### TASK DETAILS
Can you copy the records from the start up to and including the line with "Action: pyautogui.click(x=1078, y=394)", switching "shield" to "badge" and leaving everything else unchanged?

** START OF SUPPLIED DATA **

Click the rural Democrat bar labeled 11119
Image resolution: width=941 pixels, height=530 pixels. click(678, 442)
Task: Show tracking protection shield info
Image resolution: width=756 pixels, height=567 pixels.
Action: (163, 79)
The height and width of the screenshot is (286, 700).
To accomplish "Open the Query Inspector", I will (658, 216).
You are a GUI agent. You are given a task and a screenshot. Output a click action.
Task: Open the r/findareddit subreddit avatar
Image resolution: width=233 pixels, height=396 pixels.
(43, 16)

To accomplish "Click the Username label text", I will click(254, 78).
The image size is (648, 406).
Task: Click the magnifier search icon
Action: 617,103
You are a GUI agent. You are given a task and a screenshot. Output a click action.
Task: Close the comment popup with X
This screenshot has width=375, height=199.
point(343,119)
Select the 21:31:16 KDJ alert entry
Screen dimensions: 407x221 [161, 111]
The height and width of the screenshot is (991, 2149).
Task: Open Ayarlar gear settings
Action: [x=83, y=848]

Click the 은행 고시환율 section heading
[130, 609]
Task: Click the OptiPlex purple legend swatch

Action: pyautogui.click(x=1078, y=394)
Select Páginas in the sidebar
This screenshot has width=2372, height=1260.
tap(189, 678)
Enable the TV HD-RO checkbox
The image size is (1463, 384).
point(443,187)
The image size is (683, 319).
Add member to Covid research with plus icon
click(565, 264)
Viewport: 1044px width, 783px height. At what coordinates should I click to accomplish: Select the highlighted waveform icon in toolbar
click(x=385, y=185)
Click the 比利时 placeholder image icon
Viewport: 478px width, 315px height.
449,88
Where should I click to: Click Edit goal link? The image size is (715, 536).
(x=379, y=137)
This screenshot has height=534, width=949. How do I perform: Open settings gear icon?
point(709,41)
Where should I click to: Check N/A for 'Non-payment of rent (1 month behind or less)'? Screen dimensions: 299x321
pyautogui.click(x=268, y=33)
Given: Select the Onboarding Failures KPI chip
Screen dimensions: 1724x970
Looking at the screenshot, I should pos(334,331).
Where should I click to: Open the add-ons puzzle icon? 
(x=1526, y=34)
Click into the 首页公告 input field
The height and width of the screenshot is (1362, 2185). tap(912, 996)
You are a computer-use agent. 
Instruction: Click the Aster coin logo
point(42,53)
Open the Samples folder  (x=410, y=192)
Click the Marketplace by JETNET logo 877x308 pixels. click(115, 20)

** END OF SUPPLIED DATA **

### ANSWER TO THE EXERCISE
Click the rural Democrat bar labeled 11119
Image resolution: width=941 pixels, height=530 pixels. click(678, 442)
Task: Show tracking protection badge info
Image resolution: width=756 pixels, height=567 pixels.
Action: (163, 79)
The height and width of the screenshot is (286, 700).
To accomplish "Open the Query Inspector", I will (658, 216).
You are a GUI agent. You are given a task and a screenshot. Output a click action.
Task: Open the r/findareddit subreddit avatar
Image resolution: width=233 pixels, height=396 pixels.
(43, 16)

To accomplish "Click the Username label text", I will click(254, 78).
The image size is (648, 406).
Task: Click the magnifier search icon
Action: 617,103
You are a GUI agent. You are given a task and a screenshot. Output a click action.
Task: Close the comment popup with X
This screenshot has width=375, height=199.
point(343,119)
Select the 21:31:16 KDJ alert entry
Screen dimensions: 407x221 [161, 111]
The height and width of the screenshot is (991, 2149).
Task: Open Ayarlar gear settings
Action: [x=83, y=848]

Click the 은행 고시환율 section heading
[130, 609]
Task: Click the OptiPlex purple legend swatch

Action: pyautogui.click(x=1078, y=394)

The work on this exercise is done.